También entra en juego la gobernanza. Definir límites y directrices no es solo una cuestión de cumplimiento, sino de confianza. Cuando una organización aclara qué datos no deben introducirse, qué tareas requieren revisión humana, cómo se citan fuentes internas o cómo se valida un resultado, reduce la incertidumbre que frena el uso. Y esa incertidumbre, según los motivos recogidos, pesa especialmente cuando existe miedo a ser juzgado por “hacer trampas” o por cometer un error visible.
El componente simbólico tampoco es menor. Women in Data realizó un experimento simple: pedir a ChatGPT, en inglés, que generara imágenes de un “data scientist”. Las 100 imágenes mostraron rasgos estereotípicamente masculinos. Con “data engineer” ocurrió lo mismo, y con “data analyst” 93 de 100. El ejercicio no prueba por sí solo cómo se comportan todos los modelos ni en todos los contextos, pero sí ilustra una tensión conocida: los sistemas tienden a reproducir patrones dominantes presentes en los datos y en las asociaciones culturales. Cuando esas representaciones se normalizan, influyen en quién se imagina a sí mismo en un rol y en cómo se evalúa a quien ya está.
Kapur sostiene que “las normas sobre el uso de la IA aún se están definiendo” y que existe una oportunidad real de corregir el rumbo hacia la inclusión. La frase tiene un trasfondo práctico: las expectativas de productividad y las competencias en IA todavía no están completamente fijadas en muchas organizaciones. Esa ventana, sin embargo, no es indefinida. Cuando se consoliden métricas, rutinas y estándares informales, ponerse al día será más costoso, y la brecha, más difícil de cerrar porque ya no será solo de uso, sino de trayectoria.
Para los equipos directivos, el reto no se limita a “impulsar la adopción”. Implica observar quién está adoptando, en qué tareas, con qué apoyo y con qué riesgos percibidos. Implica también revisar cómo se evalúa el trabajo cuando interviene la IA: si se penaliza el uso visible pero se premia el resultado, se incentiva la opacidad; si se premia la experimentación pero no se protege el error razonable, se incentiva la prudencia extrema. Y en un entorno donde el síndrome del impostor y los sesgos de evaluación ya existen, esas reglas no escritas pueden inclinar la balanza.

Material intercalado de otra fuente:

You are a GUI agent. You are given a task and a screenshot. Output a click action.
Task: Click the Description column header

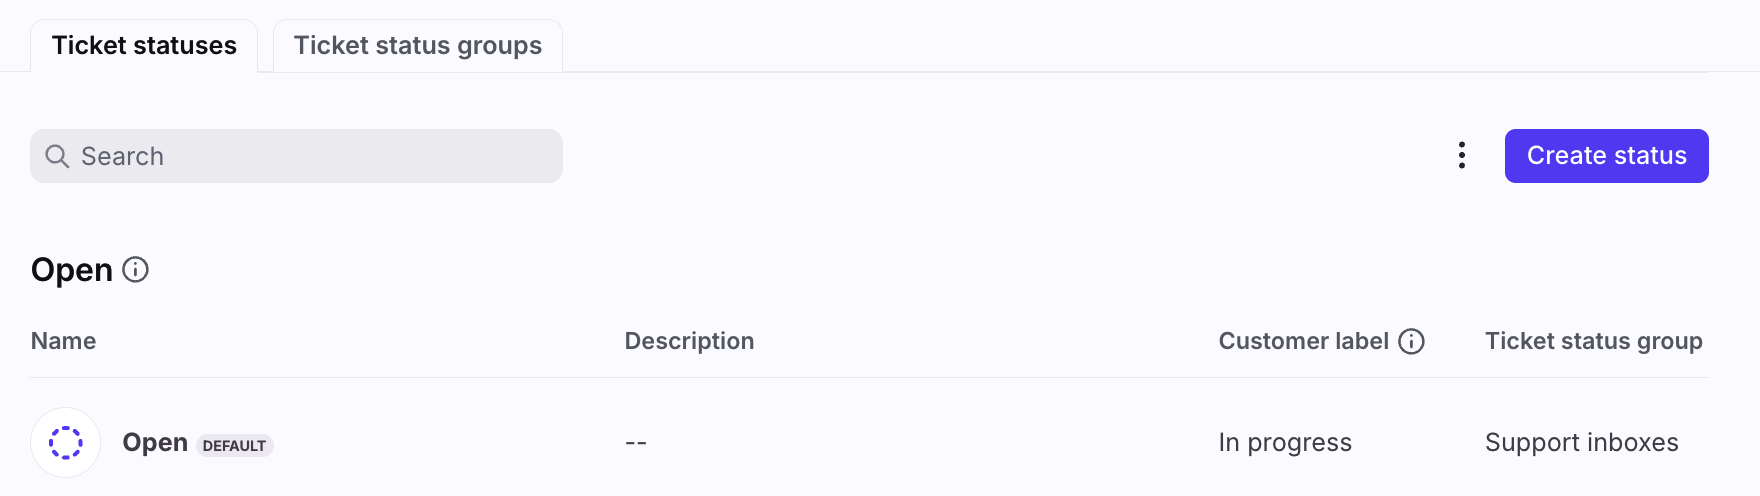click(689, 341)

La IA será uno de los rasgos definitorios de la próxima década en el ámbito profesional. La incógnita, por ahora, no es si aumentará la productividad, sino cómo se distribuirán sus beneficios y qué grupos quedarán asociados a su dominio cotidiano. Si la brecha de adopción se mantiene, el coste no será solo individual. Se notará en la composición del liderazgo, en la calidad de los sistemas que se entrenan con interacciones sesgadas y en la capacidad de las empresas para construir equipos diversos en un momento en el que la tecnología está reordenando, casi sin avisar, el valor del trabajo.